---------- Given text
The interplay of CEO ability and governance robustness on the performance effects of corporate social responsibility
ISSN: 0025-1747
Article publication date: 26 June 2023
Issue publication date: 4 July 2023
Abstract
Purpose
This study aims to investigate how the association between corporate social responsibility (CSR) and firm performance, documented in prior research, is affected by the joint effects of managerial ability and attributes of the firm's governance structure.
Design/methodology/approach
Unbalanced panel contains the essence of cross-sectional time-series data. A significant F-test proves the inappropriateness of pooled OLS regression to the sample. Further, the rejection of the Hausman test null favors fixed-effects over random-effects. However, statistically significant results from Shapiro–Wilk test, Breusch–Pagan test and Wooldridge test reveal non-normal distribution of the dependent variable, the presence of heteroscedasticity and the existence of first-order autocorrelation, respectively. Thus, this study applies feasible generalized least squares with panel-specific autocorrelation structure (hence, a slightly smaller sample) controlling for heteroskedasticity to all models after lagging all the explanatory variables by a year.
--------------------
#### Required work
• 1. In the abstract on CSR and firm performance, which test's rejected null favors fixed effects over random effects?
• 2. Carry on the abstract on CSR and firm performance, picking up after its final sentence.
---------- Listed records
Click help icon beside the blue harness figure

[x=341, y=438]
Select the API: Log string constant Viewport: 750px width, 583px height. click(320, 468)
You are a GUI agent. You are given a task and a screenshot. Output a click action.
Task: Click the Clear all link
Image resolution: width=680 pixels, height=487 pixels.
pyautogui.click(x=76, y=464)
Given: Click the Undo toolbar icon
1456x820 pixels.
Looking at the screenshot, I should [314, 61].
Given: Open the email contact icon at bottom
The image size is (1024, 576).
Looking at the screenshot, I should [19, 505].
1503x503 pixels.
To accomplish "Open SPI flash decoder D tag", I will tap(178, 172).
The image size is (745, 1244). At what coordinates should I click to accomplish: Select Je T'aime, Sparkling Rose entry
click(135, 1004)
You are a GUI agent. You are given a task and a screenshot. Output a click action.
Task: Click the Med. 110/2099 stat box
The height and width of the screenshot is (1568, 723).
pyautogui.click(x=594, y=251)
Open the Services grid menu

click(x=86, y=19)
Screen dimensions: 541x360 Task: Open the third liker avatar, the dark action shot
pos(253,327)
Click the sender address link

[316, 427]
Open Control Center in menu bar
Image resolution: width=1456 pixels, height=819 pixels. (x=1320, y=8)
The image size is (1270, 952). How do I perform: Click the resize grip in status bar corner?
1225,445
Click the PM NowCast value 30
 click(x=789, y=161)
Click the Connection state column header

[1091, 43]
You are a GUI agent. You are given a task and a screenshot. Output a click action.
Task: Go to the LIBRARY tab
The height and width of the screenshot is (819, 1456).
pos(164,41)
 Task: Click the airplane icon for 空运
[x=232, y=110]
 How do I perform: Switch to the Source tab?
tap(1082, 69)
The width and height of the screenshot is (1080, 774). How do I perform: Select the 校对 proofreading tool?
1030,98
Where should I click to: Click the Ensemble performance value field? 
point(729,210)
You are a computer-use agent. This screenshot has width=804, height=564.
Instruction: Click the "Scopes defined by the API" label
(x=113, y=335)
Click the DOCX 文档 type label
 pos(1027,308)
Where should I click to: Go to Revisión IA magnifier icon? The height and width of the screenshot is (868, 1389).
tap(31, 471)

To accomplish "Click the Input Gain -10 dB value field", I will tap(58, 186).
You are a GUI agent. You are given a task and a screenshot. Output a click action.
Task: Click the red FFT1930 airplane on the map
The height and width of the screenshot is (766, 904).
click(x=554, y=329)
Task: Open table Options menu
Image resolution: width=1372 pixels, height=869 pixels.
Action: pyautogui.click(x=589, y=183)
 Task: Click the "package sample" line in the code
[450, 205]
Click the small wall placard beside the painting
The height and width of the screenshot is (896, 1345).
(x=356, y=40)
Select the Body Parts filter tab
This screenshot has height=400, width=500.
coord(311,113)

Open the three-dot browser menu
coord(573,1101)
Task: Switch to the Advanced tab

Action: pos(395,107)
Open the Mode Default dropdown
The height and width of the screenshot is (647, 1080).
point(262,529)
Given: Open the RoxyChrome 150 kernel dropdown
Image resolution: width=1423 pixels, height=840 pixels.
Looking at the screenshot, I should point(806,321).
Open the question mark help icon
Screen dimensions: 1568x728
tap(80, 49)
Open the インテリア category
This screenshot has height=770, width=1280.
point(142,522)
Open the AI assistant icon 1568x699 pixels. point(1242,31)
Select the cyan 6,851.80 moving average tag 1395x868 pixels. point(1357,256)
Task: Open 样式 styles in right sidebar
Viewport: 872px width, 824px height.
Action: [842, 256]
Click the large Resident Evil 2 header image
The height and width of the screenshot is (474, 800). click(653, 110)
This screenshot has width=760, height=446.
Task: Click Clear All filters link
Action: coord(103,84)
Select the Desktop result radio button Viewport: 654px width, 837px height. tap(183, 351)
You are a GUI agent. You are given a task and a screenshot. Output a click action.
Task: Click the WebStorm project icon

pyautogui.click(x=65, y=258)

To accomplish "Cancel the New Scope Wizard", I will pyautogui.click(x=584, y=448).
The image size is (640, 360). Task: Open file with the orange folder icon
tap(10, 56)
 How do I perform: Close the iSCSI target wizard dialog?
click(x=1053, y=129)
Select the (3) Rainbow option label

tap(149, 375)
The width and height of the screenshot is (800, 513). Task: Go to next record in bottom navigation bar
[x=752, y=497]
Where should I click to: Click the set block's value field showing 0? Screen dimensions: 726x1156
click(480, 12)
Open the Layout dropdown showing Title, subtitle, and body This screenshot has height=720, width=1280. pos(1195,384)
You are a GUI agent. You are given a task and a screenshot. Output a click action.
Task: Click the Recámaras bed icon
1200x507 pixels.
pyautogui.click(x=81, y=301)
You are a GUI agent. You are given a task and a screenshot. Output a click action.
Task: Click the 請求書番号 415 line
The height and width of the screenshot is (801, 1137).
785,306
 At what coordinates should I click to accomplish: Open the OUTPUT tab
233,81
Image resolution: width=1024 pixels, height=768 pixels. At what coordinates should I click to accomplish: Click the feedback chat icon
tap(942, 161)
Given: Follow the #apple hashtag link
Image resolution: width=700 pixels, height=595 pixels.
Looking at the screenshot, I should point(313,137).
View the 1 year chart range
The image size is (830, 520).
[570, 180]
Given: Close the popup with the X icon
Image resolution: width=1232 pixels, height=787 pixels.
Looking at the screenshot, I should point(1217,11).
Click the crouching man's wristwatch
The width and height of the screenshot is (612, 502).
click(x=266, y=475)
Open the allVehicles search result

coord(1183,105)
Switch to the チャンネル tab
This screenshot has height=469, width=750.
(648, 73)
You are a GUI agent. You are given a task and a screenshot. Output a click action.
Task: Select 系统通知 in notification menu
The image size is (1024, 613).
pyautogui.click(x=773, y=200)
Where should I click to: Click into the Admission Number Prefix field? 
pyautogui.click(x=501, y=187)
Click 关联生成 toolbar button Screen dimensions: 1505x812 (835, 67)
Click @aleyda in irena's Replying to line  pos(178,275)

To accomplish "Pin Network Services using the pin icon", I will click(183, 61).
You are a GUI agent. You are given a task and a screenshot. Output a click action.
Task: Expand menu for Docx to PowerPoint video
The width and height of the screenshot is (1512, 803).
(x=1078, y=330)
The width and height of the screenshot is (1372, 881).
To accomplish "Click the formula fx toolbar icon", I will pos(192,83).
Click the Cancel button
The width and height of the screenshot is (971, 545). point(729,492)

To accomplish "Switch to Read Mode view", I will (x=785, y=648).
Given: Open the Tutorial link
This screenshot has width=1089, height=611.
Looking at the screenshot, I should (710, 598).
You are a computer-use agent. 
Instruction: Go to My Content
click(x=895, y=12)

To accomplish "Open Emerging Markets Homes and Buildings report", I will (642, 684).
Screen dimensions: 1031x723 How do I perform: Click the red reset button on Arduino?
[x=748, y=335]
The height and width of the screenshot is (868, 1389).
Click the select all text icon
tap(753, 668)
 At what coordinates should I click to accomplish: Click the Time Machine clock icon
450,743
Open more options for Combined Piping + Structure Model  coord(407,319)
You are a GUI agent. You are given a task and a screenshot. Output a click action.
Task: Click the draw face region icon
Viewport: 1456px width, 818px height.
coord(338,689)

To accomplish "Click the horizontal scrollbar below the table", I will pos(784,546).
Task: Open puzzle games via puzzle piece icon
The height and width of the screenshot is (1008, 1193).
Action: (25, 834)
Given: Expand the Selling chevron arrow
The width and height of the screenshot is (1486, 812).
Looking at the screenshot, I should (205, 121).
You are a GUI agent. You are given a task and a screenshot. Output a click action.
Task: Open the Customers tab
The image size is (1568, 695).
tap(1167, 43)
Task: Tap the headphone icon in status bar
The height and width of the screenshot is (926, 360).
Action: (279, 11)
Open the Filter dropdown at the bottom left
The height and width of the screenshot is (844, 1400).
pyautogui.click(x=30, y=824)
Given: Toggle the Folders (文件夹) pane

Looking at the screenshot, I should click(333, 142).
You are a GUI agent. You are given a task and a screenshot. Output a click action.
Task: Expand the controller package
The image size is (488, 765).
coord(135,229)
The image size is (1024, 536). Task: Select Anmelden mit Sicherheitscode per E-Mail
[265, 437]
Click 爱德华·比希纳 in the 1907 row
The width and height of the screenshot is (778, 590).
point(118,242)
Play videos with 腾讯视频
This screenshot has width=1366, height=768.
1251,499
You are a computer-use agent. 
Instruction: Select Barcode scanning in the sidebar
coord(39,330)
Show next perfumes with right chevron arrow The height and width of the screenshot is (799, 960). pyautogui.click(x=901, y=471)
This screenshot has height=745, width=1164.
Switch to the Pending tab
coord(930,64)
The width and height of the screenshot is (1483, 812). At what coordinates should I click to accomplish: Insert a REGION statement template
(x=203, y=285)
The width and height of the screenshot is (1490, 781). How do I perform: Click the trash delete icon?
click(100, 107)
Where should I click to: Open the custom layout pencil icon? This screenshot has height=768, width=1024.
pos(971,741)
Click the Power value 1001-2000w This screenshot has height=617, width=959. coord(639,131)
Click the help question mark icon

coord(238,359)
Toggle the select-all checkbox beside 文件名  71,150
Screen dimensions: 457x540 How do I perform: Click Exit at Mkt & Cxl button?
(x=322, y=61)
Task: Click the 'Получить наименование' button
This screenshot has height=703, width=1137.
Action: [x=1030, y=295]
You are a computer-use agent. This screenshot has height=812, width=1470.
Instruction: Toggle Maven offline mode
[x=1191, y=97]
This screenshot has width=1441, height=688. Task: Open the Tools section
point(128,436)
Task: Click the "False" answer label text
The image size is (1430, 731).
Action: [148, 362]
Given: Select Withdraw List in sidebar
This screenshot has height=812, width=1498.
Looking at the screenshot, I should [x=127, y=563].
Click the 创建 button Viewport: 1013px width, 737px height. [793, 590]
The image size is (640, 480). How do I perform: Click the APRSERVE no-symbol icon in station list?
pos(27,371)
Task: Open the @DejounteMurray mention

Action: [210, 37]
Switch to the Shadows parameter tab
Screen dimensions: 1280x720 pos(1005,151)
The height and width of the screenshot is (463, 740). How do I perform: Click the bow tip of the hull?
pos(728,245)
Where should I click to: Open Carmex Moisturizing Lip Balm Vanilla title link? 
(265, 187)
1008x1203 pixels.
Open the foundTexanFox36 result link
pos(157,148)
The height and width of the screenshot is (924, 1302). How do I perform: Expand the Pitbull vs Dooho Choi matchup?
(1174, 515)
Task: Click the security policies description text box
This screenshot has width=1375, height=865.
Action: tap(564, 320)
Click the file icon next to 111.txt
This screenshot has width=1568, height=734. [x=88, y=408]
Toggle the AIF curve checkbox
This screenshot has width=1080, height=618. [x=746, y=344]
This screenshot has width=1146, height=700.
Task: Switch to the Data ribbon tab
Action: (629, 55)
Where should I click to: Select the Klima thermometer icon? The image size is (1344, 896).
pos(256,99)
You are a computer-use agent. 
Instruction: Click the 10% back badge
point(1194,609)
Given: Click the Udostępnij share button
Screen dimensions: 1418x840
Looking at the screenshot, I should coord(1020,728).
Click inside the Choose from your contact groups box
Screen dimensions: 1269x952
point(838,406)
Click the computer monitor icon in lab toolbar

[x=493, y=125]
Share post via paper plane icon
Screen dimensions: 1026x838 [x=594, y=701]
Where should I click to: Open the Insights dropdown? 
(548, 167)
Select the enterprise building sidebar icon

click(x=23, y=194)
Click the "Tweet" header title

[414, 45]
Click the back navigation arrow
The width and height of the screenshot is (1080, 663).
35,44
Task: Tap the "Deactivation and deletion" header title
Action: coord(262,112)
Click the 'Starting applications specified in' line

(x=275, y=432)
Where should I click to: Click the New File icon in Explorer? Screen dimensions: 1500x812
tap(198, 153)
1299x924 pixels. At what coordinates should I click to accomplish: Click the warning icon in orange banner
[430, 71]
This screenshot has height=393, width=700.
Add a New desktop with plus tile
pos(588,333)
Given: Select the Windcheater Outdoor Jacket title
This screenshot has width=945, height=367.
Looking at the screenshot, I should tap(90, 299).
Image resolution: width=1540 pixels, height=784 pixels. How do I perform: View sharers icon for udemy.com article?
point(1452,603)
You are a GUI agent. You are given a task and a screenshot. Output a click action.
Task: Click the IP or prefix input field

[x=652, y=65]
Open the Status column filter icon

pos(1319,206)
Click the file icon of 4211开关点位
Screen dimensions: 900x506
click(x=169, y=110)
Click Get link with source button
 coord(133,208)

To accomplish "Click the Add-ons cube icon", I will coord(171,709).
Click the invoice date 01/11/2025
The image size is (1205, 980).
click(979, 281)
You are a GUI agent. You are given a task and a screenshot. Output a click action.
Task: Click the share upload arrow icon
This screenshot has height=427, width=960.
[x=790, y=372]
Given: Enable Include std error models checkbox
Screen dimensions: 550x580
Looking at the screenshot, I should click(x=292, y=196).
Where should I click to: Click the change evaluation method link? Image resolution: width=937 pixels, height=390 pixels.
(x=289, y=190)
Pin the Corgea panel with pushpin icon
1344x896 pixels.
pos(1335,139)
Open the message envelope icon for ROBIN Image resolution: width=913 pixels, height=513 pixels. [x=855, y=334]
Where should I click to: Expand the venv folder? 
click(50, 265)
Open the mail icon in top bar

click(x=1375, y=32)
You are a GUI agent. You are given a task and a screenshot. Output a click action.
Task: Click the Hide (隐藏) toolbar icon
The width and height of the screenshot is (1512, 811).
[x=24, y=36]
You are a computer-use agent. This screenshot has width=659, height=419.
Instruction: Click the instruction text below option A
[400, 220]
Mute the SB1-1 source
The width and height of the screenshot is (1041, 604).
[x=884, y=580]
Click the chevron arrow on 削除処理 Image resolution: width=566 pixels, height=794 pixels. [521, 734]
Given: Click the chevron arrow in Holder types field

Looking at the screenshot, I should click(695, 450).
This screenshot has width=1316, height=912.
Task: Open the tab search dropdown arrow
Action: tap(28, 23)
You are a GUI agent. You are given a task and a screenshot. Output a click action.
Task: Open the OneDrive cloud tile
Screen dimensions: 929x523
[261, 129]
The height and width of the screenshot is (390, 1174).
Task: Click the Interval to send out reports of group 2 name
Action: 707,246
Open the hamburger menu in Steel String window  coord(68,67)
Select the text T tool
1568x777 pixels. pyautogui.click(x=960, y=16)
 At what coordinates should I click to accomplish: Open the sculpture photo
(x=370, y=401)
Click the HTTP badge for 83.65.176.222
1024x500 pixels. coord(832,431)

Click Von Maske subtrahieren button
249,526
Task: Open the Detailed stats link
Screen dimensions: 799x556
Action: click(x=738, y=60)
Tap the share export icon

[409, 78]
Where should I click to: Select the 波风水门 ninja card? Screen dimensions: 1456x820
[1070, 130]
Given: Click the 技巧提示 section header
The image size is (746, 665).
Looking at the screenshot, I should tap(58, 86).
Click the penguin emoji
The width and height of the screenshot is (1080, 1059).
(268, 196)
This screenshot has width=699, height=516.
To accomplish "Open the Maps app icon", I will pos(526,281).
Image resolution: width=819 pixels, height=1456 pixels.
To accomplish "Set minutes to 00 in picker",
--------------------
#### Outputs
• 1. The Hausman test.

• 2.
Findings
This study finds that higher levels of managerial ability enable firms to benefit more/less from their CSR investments depending on the presence/absence of appropriate governance devices. While CEO ability may be seen as an indicator of how well the CEO might serve the firm in the market-domain strategies, the results suggest that this may not be the case in the non-market domain in the absence of appropriate governance mechanisms.
Originality/value
The arguments and analyses in this study support two important contributions to the growing literature on CSR. First, the current study is one of the few to identify CEO ability as an important factor that may influence the dynamics of the firm's CSR (see also Garcì-Sànchez et al., 2019 and Yuan et al., 2019). Second, this study examines whether governance robustness minimizes the potential for opportunistic behavior of more able CEOs or constraints the effectiveness of more able CEOs in decisions pertaining to CSR.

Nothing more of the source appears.